─── TEXT EXCERPT ───
- Zika virus is a mosquito-borne virus that originated in Uganda in 1947
- The spread of the Zika virus in America will continue to rise due to the prevalence of the Aedes mosquito
- It is associated with Microcephaly and Guillain Barre disease
- Recent studies have shown that there could be a possible transmission through organ transplantation
- Transplant recipients and transplant professionals need to be aware of the risks of Zika virus spread
Zika virus results in microcephaly (abnormal smallness of the head), Guillain-Barre and blindness among fetuses, which has been a major cause of worry. The known modes of transmission apart from mosquito-borne spread is through blood donation and sexual transmission. However, it is currently believed that organ transplantation can also increase the risk of Zika.
─── ENTRIES SUPPLIED ───
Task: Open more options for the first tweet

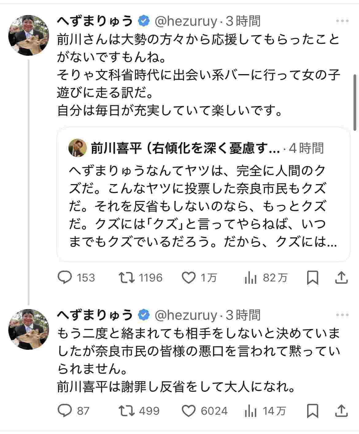Action: pos(342,21)
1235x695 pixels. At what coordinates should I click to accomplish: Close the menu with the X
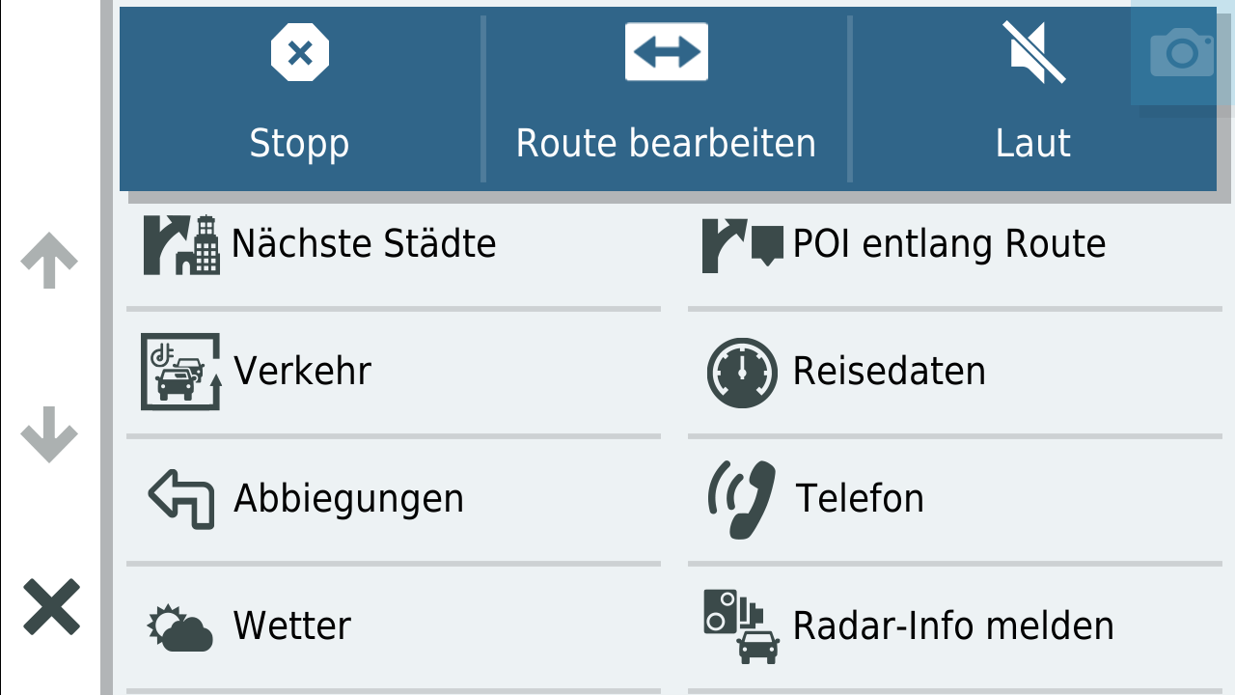[51, 607]
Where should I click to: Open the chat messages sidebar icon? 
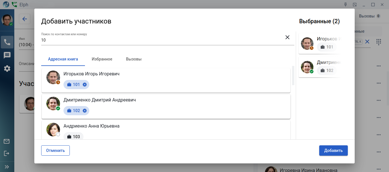(7, 55)
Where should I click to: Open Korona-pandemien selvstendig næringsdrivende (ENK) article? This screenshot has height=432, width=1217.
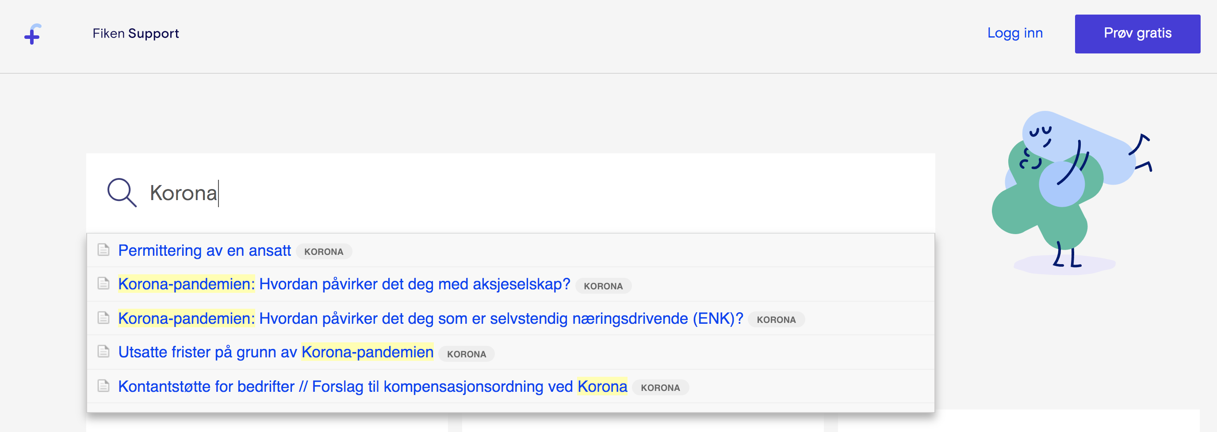[x=430, y=319]
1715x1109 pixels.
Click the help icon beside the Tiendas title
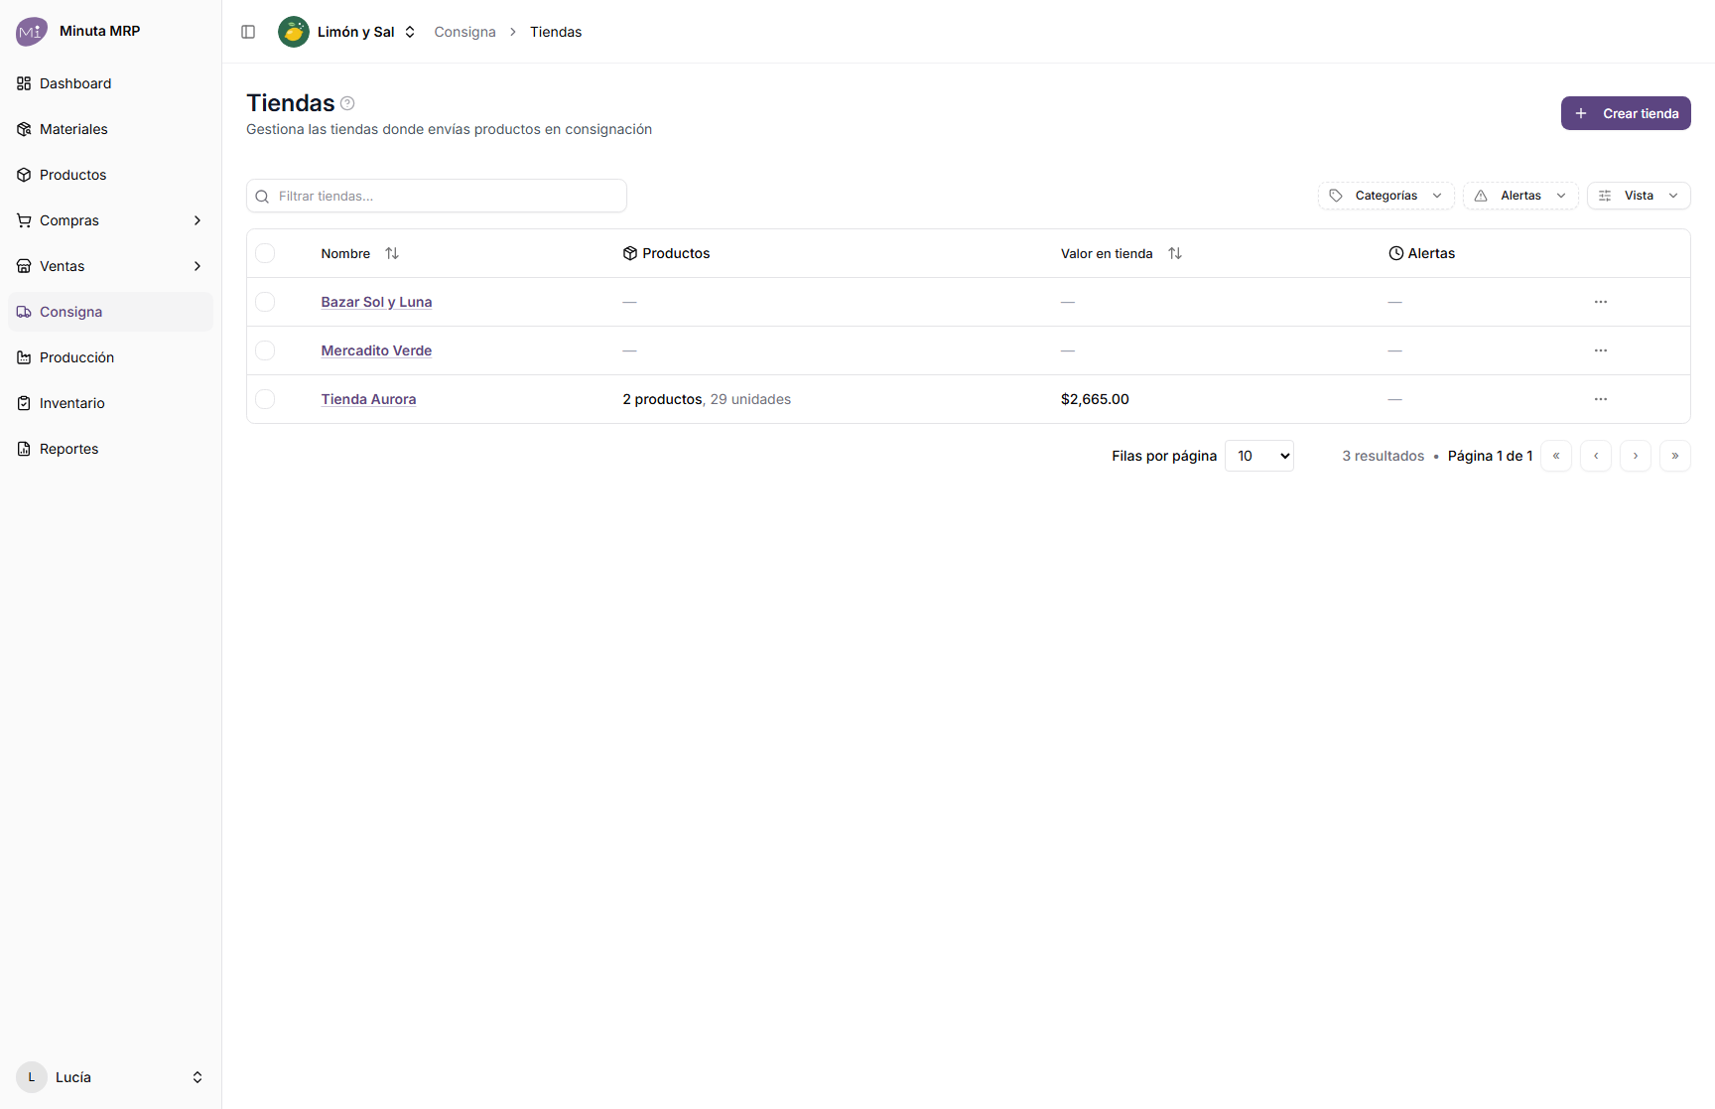pos(347,103)
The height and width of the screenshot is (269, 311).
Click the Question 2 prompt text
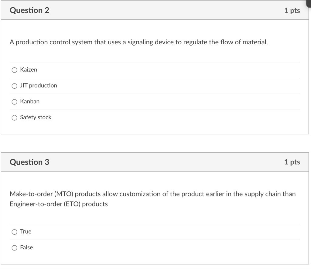(138, 42)
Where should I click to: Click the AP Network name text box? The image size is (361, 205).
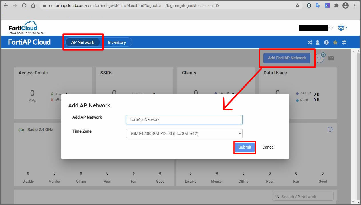point(184,119)
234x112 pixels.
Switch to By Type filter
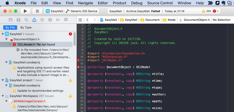pyautogui.click(x=26, y=27)
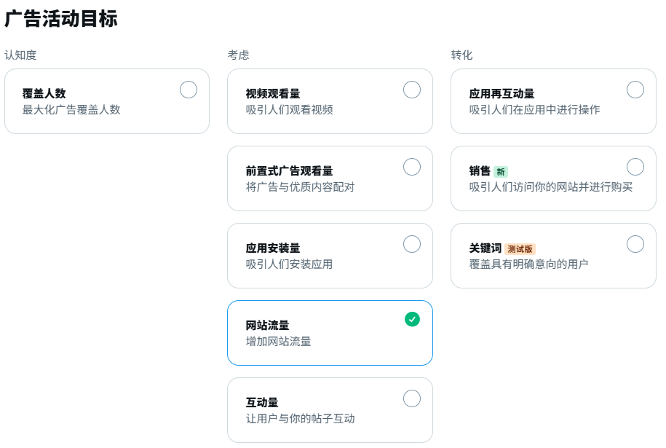Select the 关键词 radio button
The height and width of the screenshot is (448, 666).
coord(635,244)
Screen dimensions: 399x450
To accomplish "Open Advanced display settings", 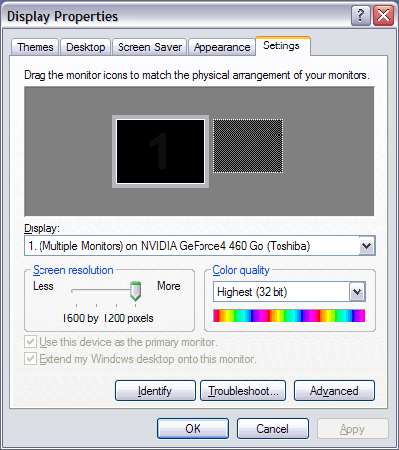I will tap(335, 391).

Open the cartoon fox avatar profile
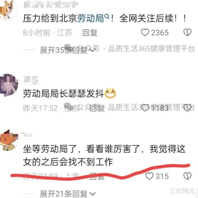coord(9,140)

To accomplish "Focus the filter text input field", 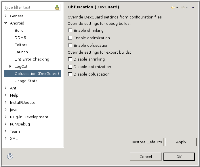I will tap(29, 7).
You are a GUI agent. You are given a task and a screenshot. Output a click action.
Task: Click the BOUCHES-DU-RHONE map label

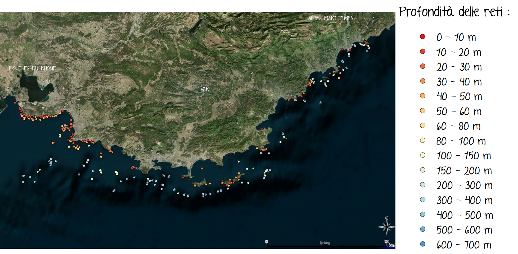tap(33, 68)
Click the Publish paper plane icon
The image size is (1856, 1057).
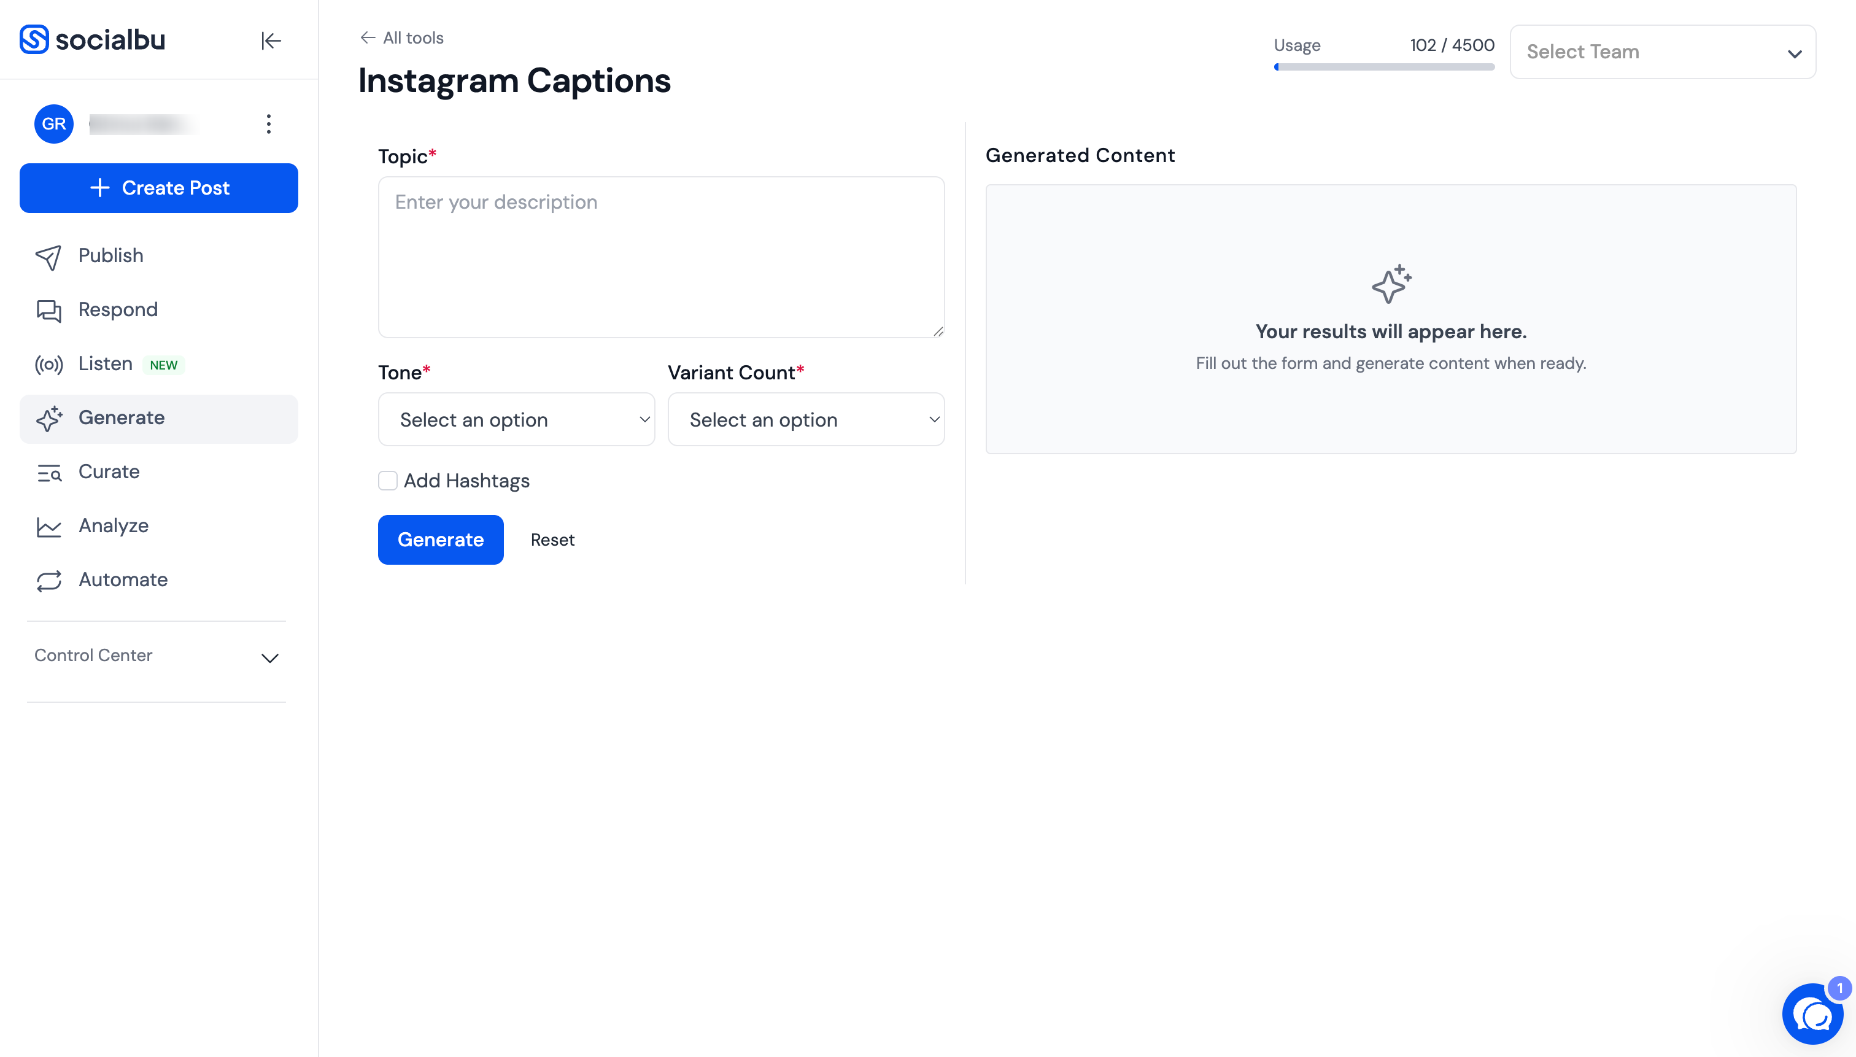tap(49, 256)
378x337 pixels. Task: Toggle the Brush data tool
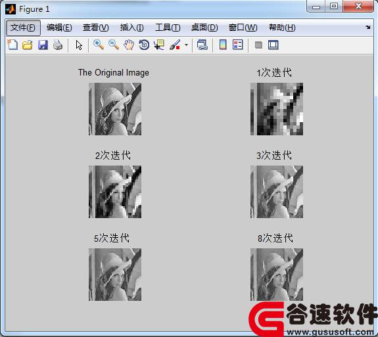point(175,45)
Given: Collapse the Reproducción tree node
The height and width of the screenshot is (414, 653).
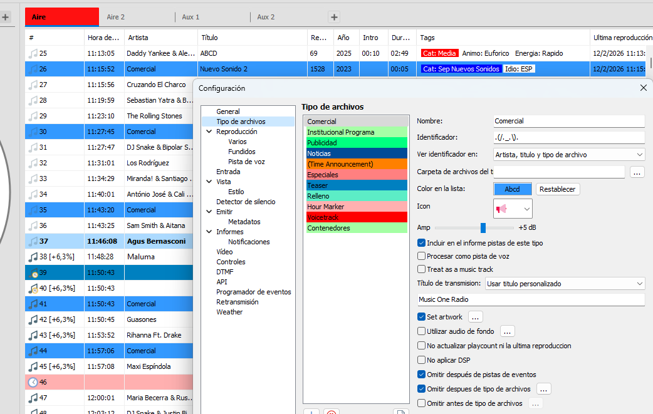Looking at the screenshot, I should 209,132.
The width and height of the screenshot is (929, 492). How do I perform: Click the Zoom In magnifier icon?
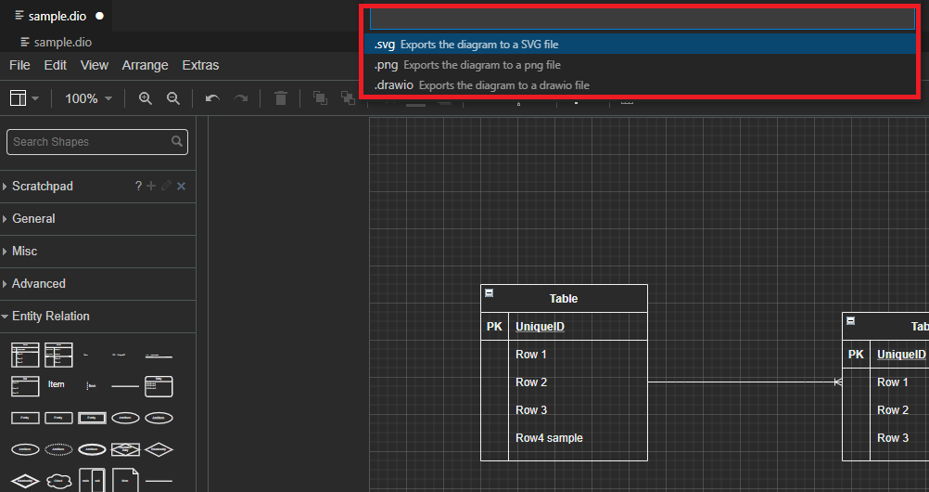coord(145,98)
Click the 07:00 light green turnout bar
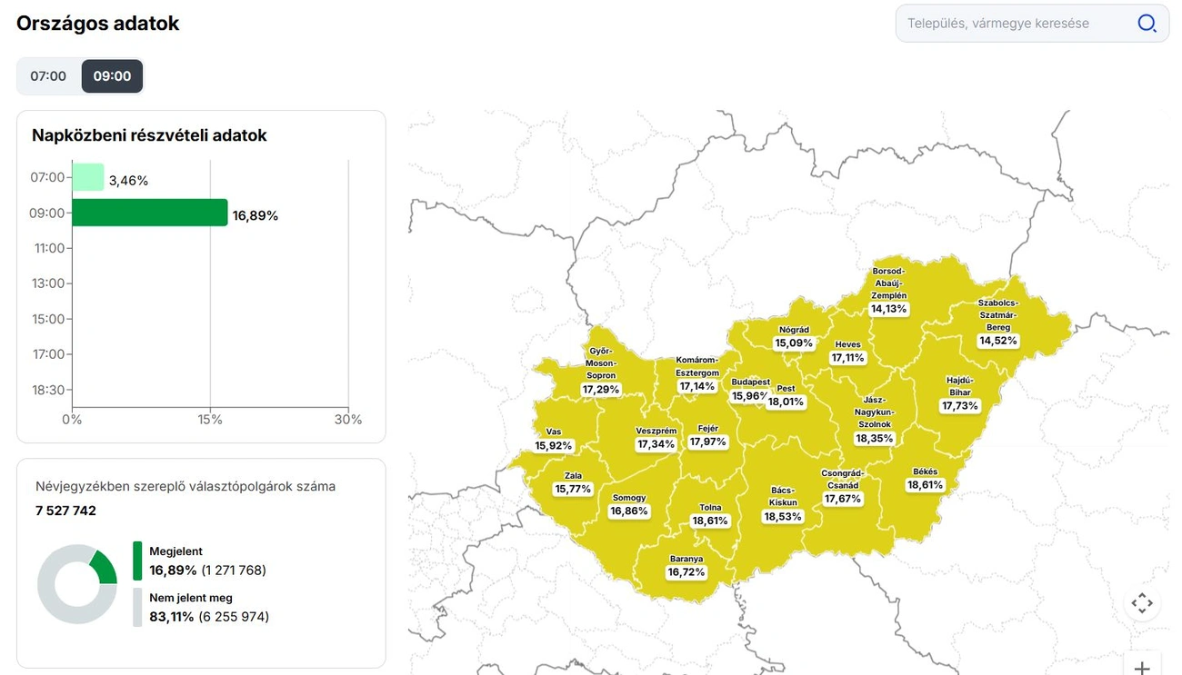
───
COMPLETE THE FOLLOWING:
**1.** Answer these questions using the Zika virus text.
(a) Where and in what year did the Zika virus originate?
(b) Which mosquito's prevalence is expected to keep the virus spreading in America?
(c) Apart from mosquito-borne spread, what are the known modes of transmission?
**2.** Continue the Zika virus text with the next part, starting after its final sentence.

WRITTEN ANSWERS:
**1.**
(a) Uganda, in 1947.
(b) The Aedes mosquito.
(c) Blood donation and sexual transmission.

**2.**
‘Precautions taken by prospective donors during travel to Zika prone areas will limit risk of Zika virus spread during organ donation.’
AdvertisementFacts About Zika Symptoms and Severity
- Zika fever results in mild flu-like symptoms and is not usually fatal
- 1 in 5 infected people displays symptoms
- Asymptomatic people continue to be carriers
- The incubation period lasts between 3 to 10 days
- The virus remains in the blood for a maximum of 10 days
Theoretically, Zika virus can spread through organ transplantation as there is confirmed transmission through blood. Certain precautions should be carried out if a person acting as a donor travels to a Zika-epidemic area.
1) Potential Donor has Visited Zika-Epidemic Area but Shows No Symptoms
Blood tests to confirm the presence of the virus should be carried out, especially if the transplantation surgery is planned within 28 days of the travel. There should be recorded statements of symptoms noticed and the places visited, along with any history of mosquito bites during travel. Organ donation may be carried out after detailed analysis.
2) Potential Donor Tests Positive for Zika Virus and are Asymptomatic
Organ donation from an individual who is asymptomatic, but tests positive for the presence of Zika virus in the blood should be delayed by 6 months, at the least.
3) Potential Donor Infected with Zika Virus and Showing Symptoms
Organ donation from an infected and symptomatic donor should be avoided unless exceptional cases demand it.
Blood Donation: An individual who wishes to donate blood after returning from a Zika prone area can do so after 28 days.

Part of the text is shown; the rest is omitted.